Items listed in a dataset
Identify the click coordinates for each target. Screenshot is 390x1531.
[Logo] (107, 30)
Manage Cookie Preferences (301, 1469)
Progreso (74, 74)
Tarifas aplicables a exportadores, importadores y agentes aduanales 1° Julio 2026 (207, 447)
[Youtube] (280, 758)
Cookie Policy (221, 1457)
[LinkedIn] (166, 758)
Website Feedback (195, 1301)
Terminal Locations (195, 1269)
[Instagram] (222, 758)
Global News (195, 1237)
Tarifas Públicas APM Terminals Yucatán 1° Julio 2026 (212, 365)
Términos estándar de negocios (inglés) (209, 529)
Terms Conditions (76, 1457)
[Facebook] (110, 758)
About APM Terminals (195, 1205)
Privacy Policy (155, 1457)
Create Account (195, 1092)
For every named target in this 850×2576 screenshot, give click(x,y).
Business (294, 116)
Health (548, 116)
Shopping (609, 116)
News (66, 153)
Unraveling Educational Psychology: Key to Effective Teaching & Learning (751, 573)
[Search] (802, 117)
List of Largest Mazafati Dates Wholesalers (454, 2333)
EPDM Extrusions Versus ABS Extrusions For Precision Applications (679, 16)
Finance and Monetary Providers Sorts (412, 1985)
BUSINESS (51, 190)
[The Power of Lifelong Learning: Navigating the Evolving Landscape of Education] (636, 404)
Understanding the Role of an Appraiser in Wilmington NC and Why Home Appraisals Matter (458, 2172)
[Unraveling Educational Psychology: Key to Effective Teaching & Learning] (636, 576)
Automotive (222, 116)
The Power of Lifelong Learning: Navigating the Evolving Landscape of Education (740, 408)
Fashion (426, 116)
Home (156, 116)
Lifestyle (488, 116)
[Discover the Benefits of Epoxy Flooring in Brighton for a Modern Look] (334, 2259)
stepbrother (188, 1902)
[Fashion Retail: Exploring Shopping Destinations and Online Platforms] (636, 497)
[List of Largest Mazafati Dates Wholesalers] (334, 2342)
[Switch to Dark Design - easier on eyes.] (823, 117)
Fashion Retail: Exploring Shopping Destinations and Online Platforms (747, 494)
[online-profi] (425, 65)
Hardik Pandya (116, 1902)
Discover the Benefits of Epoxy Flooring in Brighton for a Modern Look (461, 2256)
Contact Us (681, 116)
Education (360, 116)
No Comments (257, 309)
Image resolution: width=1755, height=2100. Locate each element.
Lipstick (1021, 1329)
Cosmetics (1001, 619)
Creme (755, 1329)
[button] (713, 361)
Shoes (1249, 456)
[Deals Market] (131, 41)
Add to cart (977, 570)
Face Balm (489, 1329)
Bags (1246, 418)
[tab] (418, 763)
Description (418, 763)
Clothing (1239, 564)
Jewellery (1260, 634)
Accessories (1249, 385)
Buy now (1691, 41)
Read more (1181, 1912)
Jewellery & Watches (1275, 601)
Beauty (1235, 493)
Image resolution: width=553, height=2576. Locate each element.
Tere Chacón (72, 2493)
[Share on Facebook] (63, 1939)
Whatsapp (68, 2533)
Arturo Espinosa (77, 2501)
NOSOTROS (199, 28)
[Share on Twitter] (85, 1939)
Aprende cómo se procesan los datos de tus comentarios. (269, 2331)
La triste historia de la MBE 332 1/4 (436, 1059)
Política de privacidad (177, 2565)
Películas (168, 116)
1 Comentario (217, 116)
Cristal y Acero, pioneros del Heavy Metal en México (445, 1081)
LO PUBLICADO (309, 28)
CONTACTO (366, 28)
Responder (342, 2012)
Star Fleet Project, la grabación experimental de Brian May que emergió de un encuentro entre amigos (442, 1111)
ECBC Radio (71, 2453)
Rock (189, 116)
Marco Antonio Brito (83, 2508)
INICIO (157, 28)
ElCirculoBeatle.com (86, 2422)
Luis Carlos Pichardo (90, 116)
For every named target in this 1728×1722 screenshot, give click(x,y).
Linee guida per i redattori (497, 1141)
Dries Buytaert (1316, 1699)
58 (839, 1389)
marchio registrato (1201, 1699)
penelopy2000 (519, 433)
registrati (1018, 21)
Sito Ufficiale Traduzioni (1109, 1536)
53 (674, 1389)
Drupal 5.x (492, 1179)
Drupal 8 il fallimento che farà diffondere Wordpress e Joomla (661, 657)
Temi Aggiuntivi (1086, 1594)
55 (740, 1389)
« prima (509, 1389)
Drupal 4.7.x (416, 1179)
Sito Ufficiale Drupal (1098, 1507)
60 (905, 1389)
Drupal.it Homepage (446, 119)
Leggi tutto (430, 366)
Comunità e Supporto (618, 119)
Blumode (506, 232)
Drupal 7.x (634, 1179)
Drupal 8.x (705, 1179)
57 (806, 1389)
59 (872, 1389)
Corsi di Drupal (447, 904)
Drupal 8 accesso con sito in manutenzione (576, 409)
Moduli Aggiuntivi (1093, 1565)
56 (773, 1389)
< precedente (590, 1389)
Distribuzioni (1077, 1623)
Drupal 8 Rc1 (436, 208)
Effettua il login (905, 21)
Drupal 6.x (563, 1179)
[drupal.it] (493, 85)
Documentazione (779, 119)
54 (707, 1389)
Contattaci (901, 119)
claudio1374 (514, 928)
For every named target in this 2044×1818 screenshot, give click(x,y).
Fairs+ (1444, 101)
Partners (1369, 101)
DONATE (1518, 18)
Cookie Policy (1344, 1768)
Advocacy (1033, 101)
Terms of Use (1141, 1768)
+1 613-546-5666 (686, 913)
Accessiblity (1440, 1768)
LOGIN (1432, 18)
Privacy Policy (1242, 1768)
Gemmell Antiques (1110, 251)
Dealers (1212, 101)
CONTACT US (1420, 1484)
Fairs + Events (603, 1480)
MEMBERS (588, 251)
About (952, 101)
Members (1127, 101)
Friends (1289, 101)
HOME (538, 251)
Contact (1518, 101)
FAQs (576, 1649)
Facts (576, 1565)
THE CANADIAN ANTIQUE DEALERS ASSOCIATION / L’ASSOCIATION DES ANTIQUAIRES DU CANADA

About this exercise → Among the lines above, list those that contain the word "Lifelong".

Answer space →
[The Power of Lifelong Learning: Navigating the Evolving Landscape of Education] (636, 404)
The Power of Lifelong Learning: Navigating the Evolving Landscape of Education (740, 408)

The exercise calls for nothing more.